» WORK TO COMPLETE
In how many lines of the records does "computer" appear? Answer with one number.

» DATA FOR REVIEW
────────

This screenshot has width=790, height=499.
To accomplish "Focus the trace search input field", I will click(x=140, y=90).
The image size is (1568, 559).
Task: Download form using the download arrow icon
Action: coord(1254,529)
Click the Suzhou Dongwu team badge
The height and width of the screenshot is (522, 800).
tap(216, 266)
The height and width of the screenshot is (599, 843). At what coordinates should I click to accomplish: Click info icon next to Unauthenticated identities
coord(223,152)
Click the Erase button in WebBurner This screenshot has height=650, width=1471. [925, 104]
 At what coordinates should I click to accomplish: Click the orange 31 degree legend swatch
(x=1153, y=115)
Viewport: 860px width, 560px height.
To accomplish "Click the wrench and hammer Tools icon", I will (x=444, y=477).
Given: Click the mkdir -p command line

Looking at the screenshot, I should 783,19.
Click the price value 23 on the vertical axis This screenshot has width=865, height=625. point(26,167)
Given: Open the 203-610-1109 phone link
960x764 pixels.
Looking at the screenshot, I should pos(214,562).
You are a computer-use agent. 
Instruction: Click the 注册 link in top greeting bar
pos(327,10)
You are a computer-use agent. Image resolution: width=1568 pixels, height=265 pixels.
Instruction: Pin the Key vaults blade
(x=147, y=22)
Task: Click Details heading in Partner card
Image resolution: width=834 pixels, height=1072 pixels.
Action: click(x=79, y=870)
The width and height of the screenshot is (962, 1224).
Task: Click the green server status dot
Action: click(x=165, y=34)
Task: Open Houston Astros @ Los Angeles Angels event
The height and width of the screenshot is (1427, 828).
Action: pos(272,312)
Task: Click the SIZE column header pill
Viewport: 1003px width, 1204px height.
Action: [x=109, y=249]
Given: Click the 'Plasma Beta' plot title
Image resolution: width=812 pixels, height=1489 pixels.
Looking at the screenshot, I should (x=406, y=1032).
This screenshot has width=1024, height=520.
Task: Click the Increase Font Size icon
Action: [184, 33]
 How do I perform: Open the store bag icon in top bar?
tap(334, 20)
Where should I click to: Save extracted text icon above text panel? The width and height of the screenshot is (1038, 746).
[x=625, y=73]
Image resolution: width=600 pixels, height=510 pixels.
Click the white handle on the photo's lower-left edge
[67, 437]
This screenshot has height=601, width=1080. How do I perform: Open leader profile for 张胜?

────────

» WRITTEN SOLUTION
2